Economic Impact of School Shutdown during Covid-19

GS Paper – 2,3 Education, Government Policies & Interventions, Growth & Development

Why in the news?

According to an Asian Development Bank (ADB) report, India’s GDP is anticipated to suffer the greatest decrease in South Asia as a result of the Covid-19-related school shutdown.

School closures resulted in a drop in global GDP and employment. This scenario is projected to worsen with time.

India was one of the countries with the longest school closures during the Covid-19 pandemic.

What will be the most significant economic impact?

Global Situation:

  • Economic impact:

GDP is expected to fall by 0.19 percent in 2024, 0.64 percent in 2028, and 1.11 percent in 2030, totaling $943 billion.

  • The Effect on Skilled Labor:

School closures will deprive around 5.44 million persons worldwide of employment in the skilled labour market by 2030.

Employment is expected to fall by 0.05 percent in 2024, 0.25 percent in 2026, and 0.75 percent in 2030, for a total salary loss of $94.86 billion.

  • The Effect on Unskilled Labor:

The employment rate is expected to fall to 0.22 percent in 2025, 0.51 percent in 2027, and 1.15 percent in 2030.

In 2030, about 35.69 million persons would shift to the unskilled labour force, resulting in $121.54 billion in lost pay.

  • Different effects on various economies:

Across Asia, the worst-affected economies are those with large rural student populations, as well as those in the poorest and second wealth quintiles. This is due to challenges with internet connectivity, making online education inaccessible.

As many impacted students transitioned to unskilled labour, economies with a large proportion of unskilled labour employment suffered significant learning and earning losses.

Indian Situation:

  • Economic impact:

In terms of percentages, its GDP will fall by 0.34 percent in 2023, 1.36 percent in 2026, and 3.19 percent in 2030.

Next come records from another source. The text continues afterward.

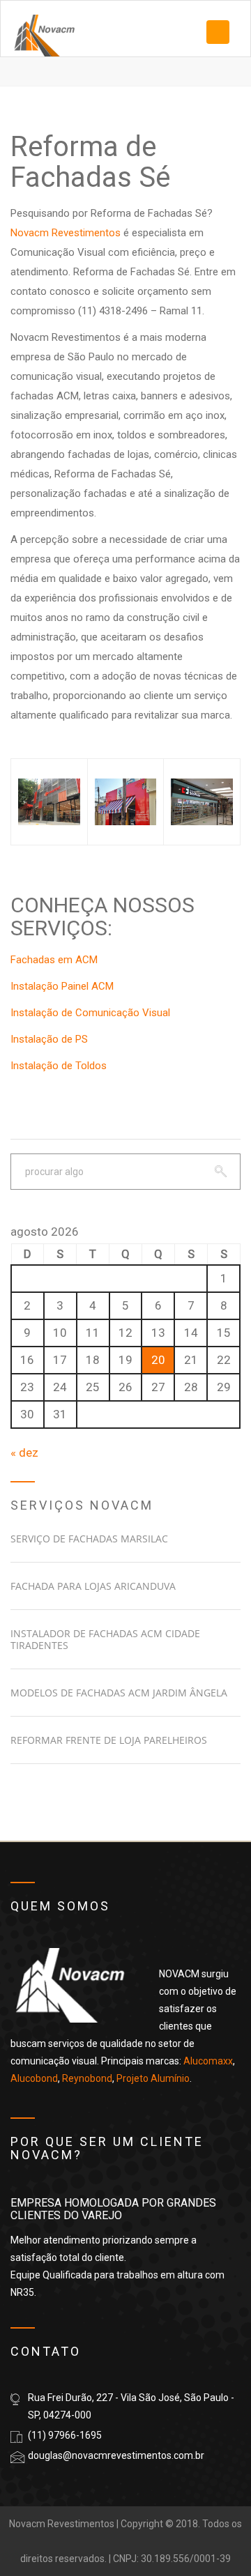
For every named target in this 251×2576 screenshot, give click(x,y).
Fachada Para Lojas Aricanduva (93, 1586)
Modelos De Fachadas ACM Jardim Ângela (118, 1692)
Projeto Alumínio (153, 2078)
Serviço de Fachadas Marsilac (89, 1538)
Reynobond (87, 2078)
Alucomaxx (208, 2061)
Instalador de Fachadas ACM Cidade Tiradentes (105, 1639)
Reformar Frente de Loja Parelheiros (108, 1740)
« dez (24, 1452)
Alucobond (34, 2078)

By 2030, India will account for 10% of the $943 billion global GDP loss.

  • The Effect on Labor:

At the moment, India’s workforce consists of 408.4 million unskilled workers and 72.65 million skilled workers.

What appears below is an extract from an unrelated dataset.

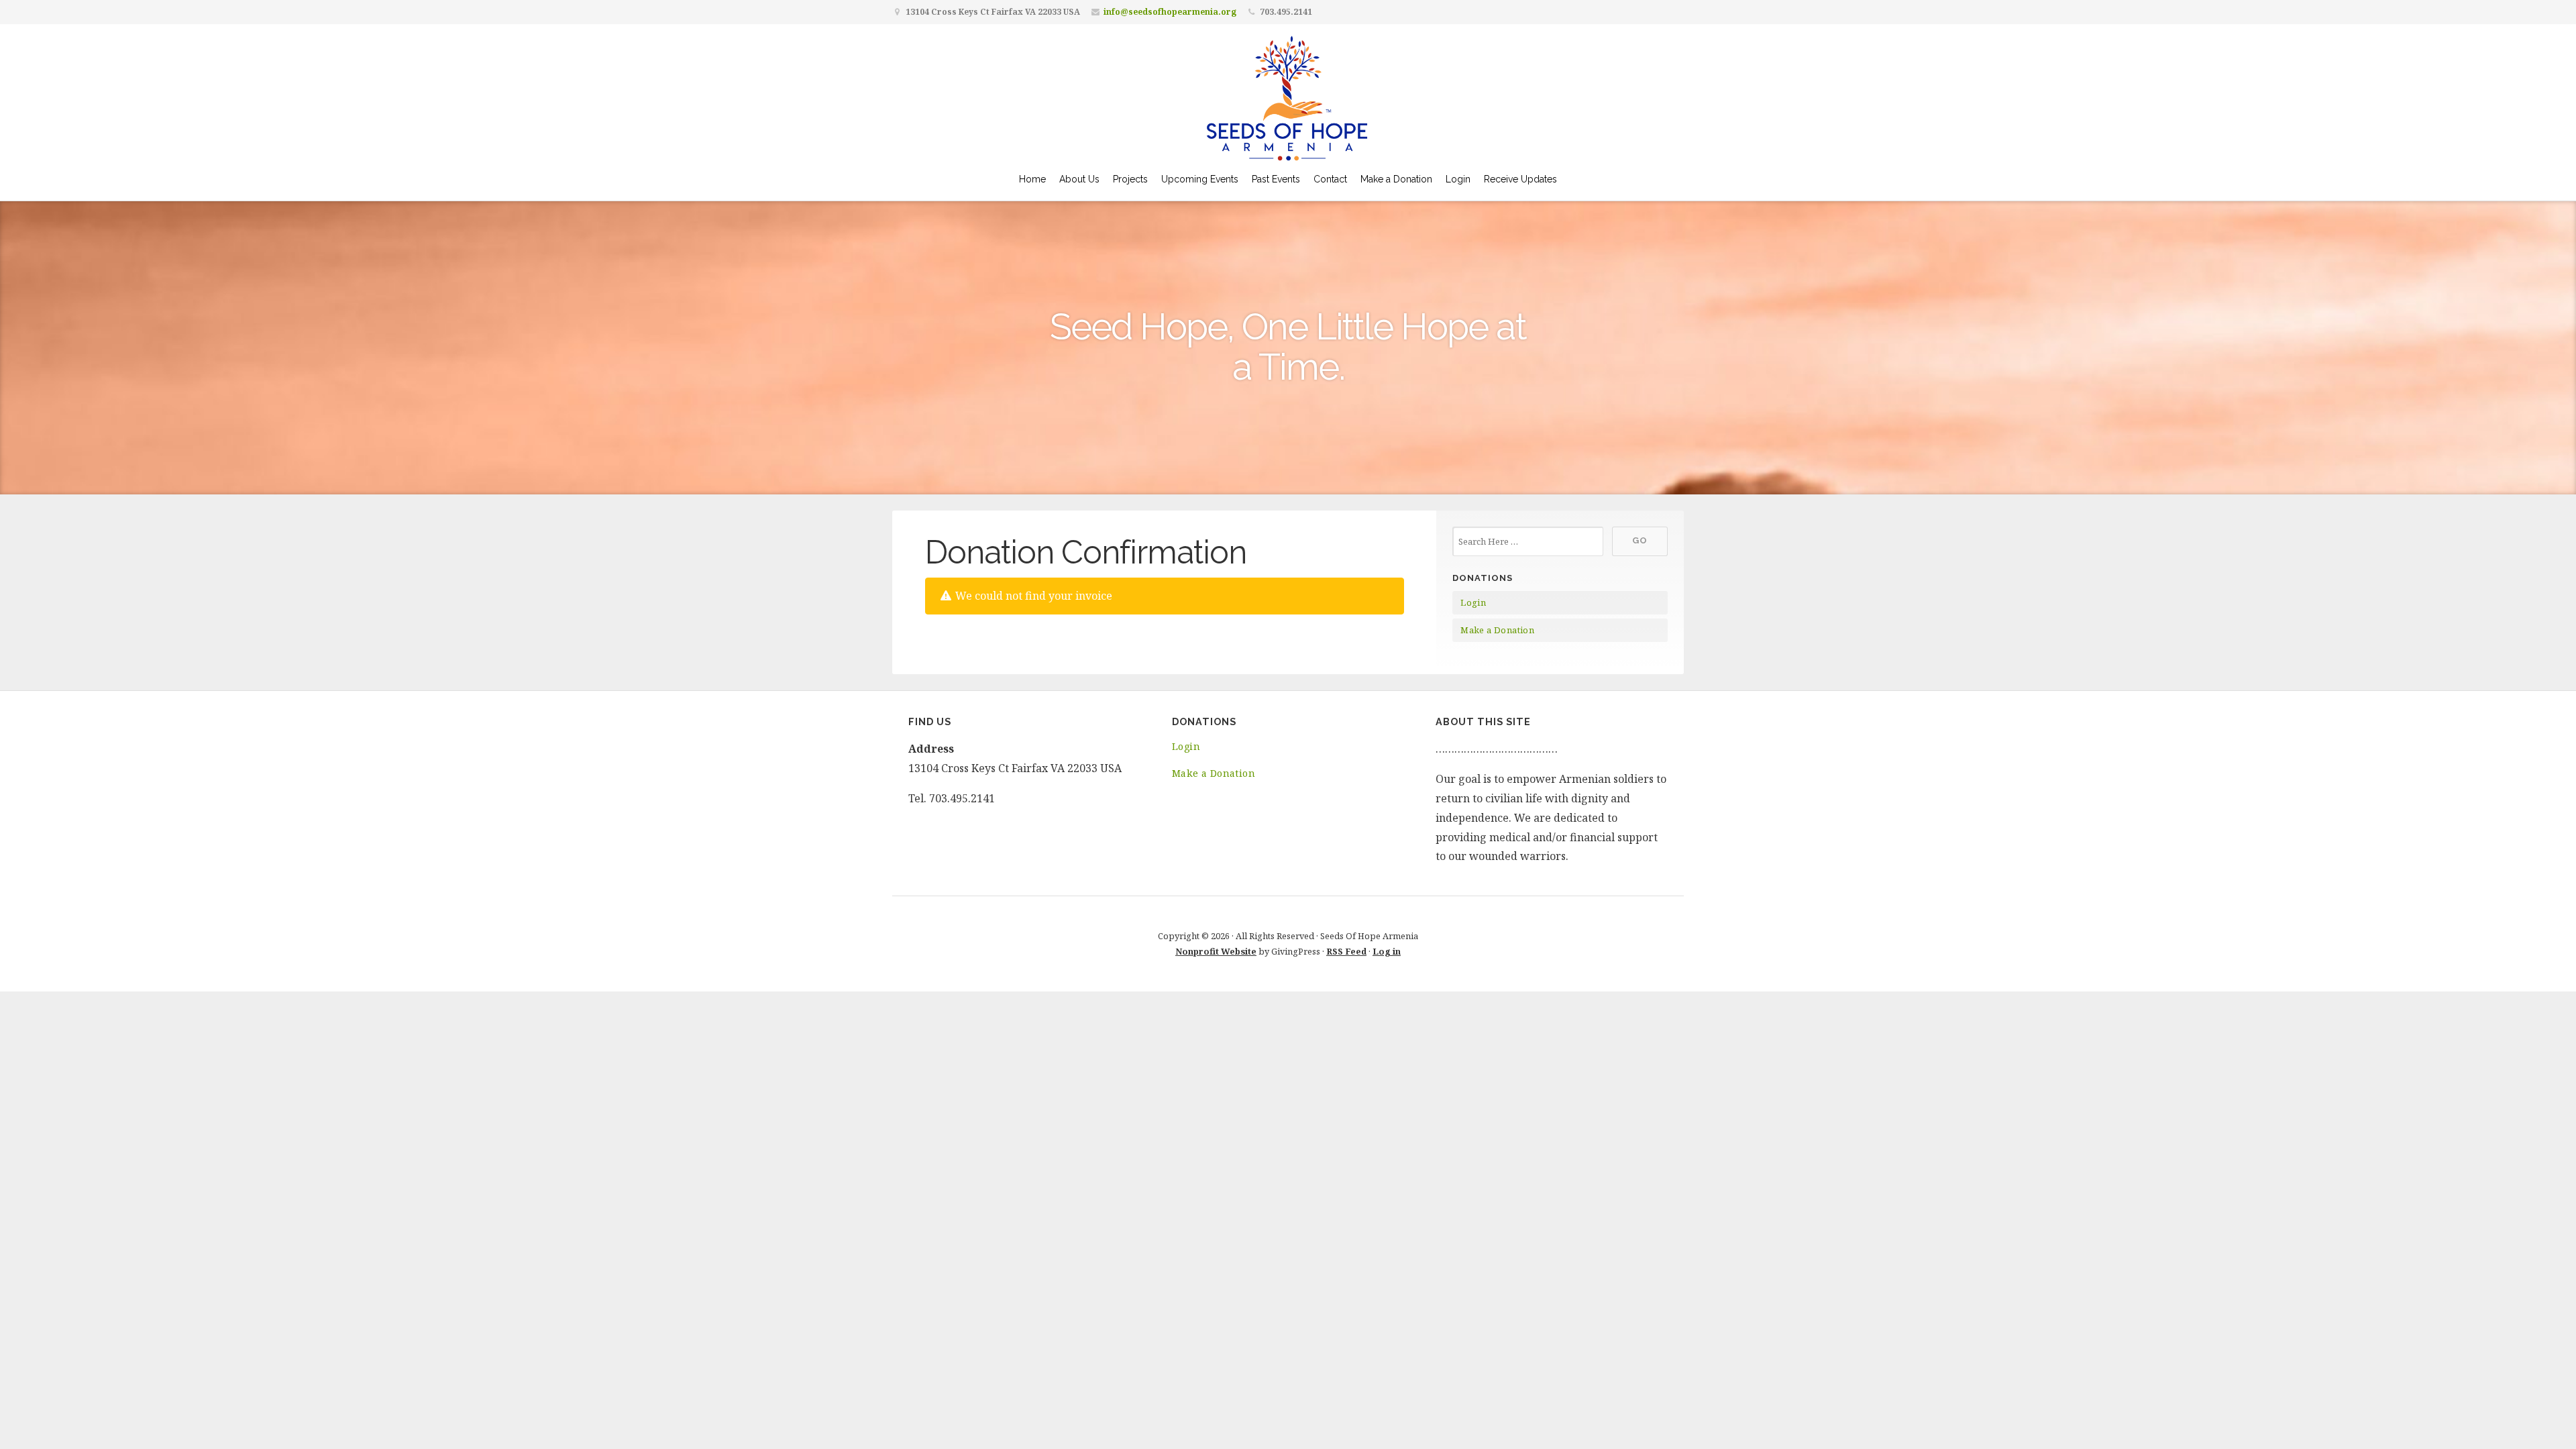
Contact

With a 1% and 2% reduction in skilled and unskilled labour jobs, respectively, a large migration towards unskilled labour is predicted.

What exactly is the Asian Development Bank?

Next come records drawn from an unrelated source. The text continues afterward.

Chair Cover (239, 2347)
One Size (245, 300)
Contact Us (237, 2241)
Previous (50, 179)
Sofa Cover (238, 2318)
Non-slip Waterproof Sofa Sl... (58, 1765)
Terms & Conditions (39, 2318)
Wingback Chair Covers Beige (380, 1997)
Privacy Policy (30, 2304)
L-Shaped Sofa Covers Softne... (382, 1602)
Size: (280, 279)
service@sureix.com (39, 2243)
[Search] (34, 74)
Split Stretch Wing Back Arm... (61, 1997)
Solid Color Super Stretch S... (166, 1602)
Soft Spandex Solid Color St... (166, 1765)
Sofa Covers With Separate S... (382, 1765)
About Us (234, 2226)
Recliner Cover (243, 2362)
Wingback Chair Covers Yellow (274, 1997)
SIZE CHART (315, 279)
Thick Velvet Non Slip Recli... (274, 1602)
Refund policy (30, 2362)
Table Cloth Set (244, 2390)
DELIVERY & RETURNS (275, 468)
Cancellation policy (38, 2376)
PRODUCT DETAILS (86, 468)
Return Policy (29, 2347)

The Asian Development Bank (ADB) was founded in 1966.

It consists of 68 people. India is a founder member of the organisation. 49 are from Asia and the Pacific, while 19 are from elsewhere.

Its goal is to encourage social and economic development throughout Asia and the Pacific.

ADB’s five largest shareholders as of December 31, 2020 are Japan and the United States (each with 15.6 percent of total shares), the People’s Republic of China (6.4 percent), India (6.3 percent), and Australia (5.8 percent ).

Its headquarters are in Manila, the Philippines.

The Way Forward

The Indian government is taking aggressive steps to stabilise the economy, including monetary easing, fiscal stimulus, and supportive financial regulation. It also recently launched the e-Shram portal. However, greater investments in education are required, as well as a focus on closing the digital divide, to offset the impact of learning deficits during the pandemic.

Assessments for pandemic-affected pupils can help with learning recovery.

The government should emphasise education spending in the budget. Adequate funding and resources must be directed toward students from rural, economically disadvantaged, and socially disadvantaged communities who were disproportionately affected by the pandemic.

Furthermore, young skill training programmes for those who have previously graduated from high school must be launched.

Educational reforms must be implemented to promote both face-to-face and distant learning.